Algorithms and Analysis for Optimizing Robust Objectives in Fair Machine Learning
Cyrus Cousins
TL;DR
The paper addresses fairness under epistemic uncertainty by modeling a Rawlsian maximin game between a Daemon and an Angel, linking robustness to egalitarian fairness. It derives a hierarchy of robust welfare and malfare objectives, including generalized Gini and Gini–power-mean classes, and shows they arise as solution concepts under various constrained adversary settings. The authors demonstrate that these robust objectives are tractable to optimize via maximin or gradient-based methods under mild convexity assumptions and establish Lipschitz/Hölder continuity and generalization bounds, ensuring reliable performance in fair allocation and learning tasks. By connecting philosophical notions of justice with practical optimization, the work provides principled tools for fair, robust decision-making in ML and allocation problems under demographic uncertainty and distributional shifts.
Abstract
The original position or veil of ignorance argument of John Rawls, perhaps the most famous argument for egalitarianism, states that our concept of fairness, justice, or welfare should be decided from behind a veil of ignorance, and thus must consider everyone impartially (invariant to our identity). This can be posed as a zero-sum game, where a Daemon constructs a world, and an adversarial Angel then places the Daemon into the world. This game incentivizes the Daemon to maximize the minimum utility over all people (i.e., to maximize egalitarian welfare). In some sense, this is the most extreme form of risk aversion or robustness, and we show that by weakening the Angel, milder robust objectives arise, which we argue are effective robust proxies for fair learning or allocation tasks. In particular, the utilitarian, Gini, and power-mean welfare concepts arise from special cases of the adversarial game, which has philosophical implications for the understanding of each of these concepts.
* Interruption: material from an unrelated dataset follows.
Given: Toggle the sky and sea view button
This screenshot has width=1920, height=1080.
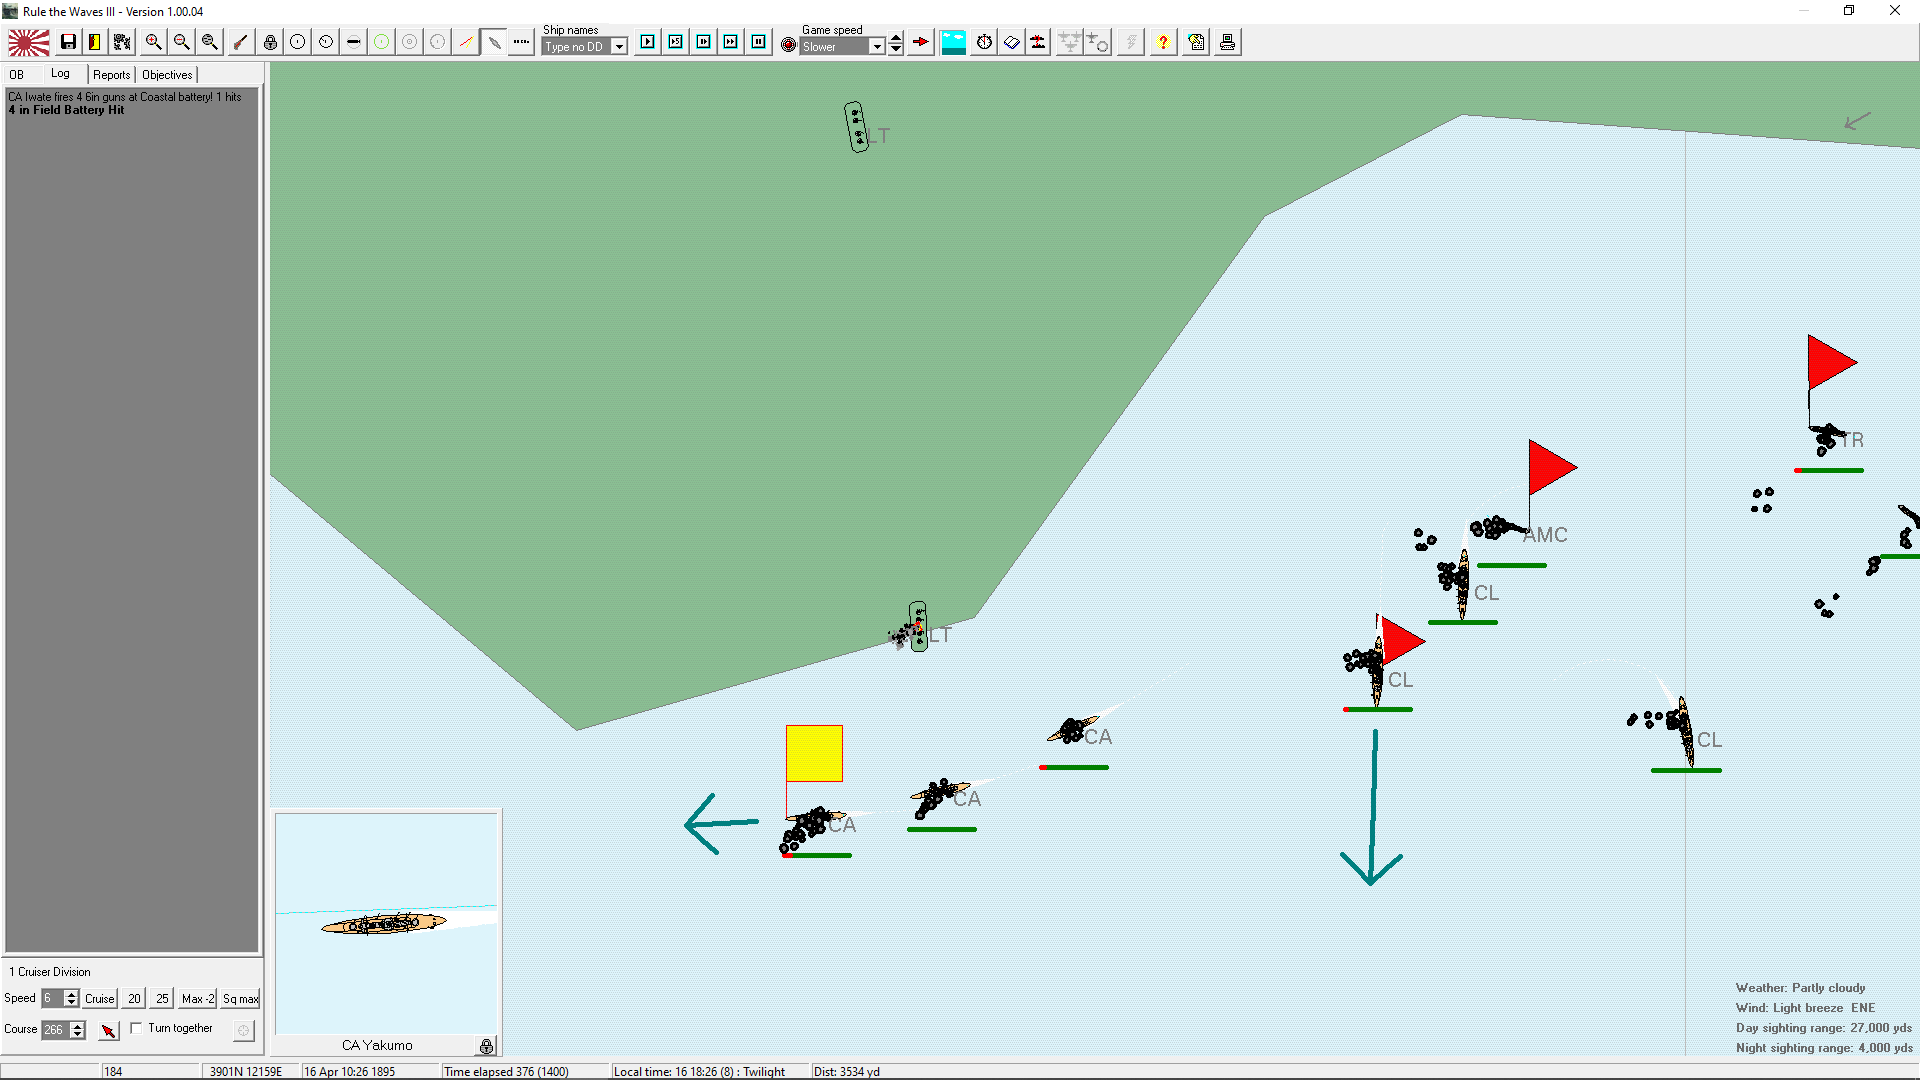Looking at the screenshot, I should click(953, 42).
We also motivate a new fairness concept that essentially fuses the nonlinearity of the power-mean with the piecewise nature of the Gini class. Then, exploiting the relationship between fairness and robustness, we show that these robust fairness concepts can all be efficiently optimized under mild conditions via standard maximin optimization techniques. Finally, we show that such methods apply in machine learning contexts, and moreover we show generalization bounds for robust fair machine learning tasks.